絵描き・銅版画で本の挿画等描いている市川曜子の銅版画日記です。

引っ越し

 引っ越すことにした。ダンボールに本を詰め始めた。しかし、まだ行く先は決まっていないし夏中にやるべき仕事もたくさんある。が、もう荷造りを始めてしまった。ココへ越してくるときも家が決まる前の何ヶ月もの間、私は早々に荷物を詰め始めてしまいダンボールに囲まれて暮らしていた。食器などもしまってキャンプ道具で生活をしていて楽しかった。当時遊びに来た友人には、かなり変だ。と言われた。当人とてダンボールに挟まったまま朝まで呑んで帰ったくせに。

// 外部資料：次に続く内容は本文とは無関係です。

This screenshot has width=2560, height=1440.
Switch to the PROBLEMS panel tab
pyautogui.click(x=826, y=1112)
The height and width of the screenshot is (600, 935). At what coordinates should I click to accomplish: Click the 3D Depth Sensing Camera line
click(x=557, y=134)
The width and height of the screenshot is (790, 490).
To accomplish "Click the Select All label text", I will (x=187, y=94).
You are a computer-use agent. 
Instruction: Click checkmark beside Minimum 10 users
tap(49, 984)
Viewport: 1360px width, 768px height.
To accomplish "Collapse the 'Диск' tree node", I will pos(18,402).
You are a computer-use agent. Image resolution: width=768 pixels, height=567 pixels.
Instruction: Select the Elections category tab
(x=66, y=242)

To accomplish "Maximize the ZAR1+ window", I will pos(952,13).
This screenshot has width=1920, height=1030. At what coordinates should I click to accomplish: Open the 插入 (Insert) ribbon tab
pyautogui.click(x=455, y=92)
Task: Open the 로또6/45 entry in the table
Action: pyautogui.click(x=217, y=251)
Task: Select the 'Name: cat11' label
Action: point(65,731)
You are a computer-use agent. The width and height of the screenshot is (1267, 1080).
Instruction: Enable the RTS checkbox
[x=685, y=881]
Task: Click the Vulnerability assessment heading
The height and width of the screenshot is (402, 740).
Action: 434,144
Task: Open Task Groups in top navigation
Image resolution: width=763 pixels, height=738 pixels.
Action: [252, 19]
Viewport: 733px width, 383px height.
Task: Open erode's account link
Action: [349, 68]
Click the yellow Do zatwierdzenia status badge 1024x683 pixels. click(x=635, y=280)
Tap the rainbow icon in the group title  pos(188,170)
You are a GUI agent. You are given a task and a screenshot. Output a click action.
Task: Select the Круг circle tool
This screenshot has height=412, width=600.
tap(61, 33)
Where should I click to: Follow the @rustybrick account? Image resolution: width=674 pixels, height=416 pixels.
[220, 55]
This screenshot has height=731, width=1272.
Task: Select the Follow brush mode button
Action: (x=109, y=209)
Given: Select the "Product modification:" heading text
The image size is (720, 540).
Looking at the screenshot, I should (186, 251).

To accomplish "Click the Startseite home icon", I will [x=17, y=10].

 本を詰めながら、この家の荷物の1/3は本が占めていることが改めてわかった。秋田産の西瓜2個入り用のダンボールを沢山もらってきて、それに本を詰めている。箱は今のところ10個。本棚各所にあと3倍は本がある。
 箱には西瓜の絵がプリントされている。この中が本当の西瓜だったら。と、ふと思う。考えただけでお腹が一杯になる。私はそれ程西瓜は好きではないのだ。
 青山ブックセンターの存続のためのネットによる署名運動があり、私も署名をさせてもらった。ああいう書店が無くなってしまうということは、大手ではない出版社にとってのほうが打撃だろうと思う。私自身も昨年朔北社から出版された詩の絵本の原画を、ABCと朔北社の取り計らいで展示できたのだ。そういった原画を飾るスペースや、トークショーが開かれるような広めのスペースをもっている書店はあまりないからな。と、編集者の友人が言っていた。
 ビジネスがうまくいかなかったのには、それなりの理由がある。と、別の友人から返信メールが来た。それはそのとおりだ。ただ、書店というのは、ビジネスだけではないものも含まれていると思う。でも、現実的にはそれでは成り立たない。書店がなくなることは、その町が別の方向に舵を切るのかもしれないと書いたけれど、おそらく町のことだけではないだろう。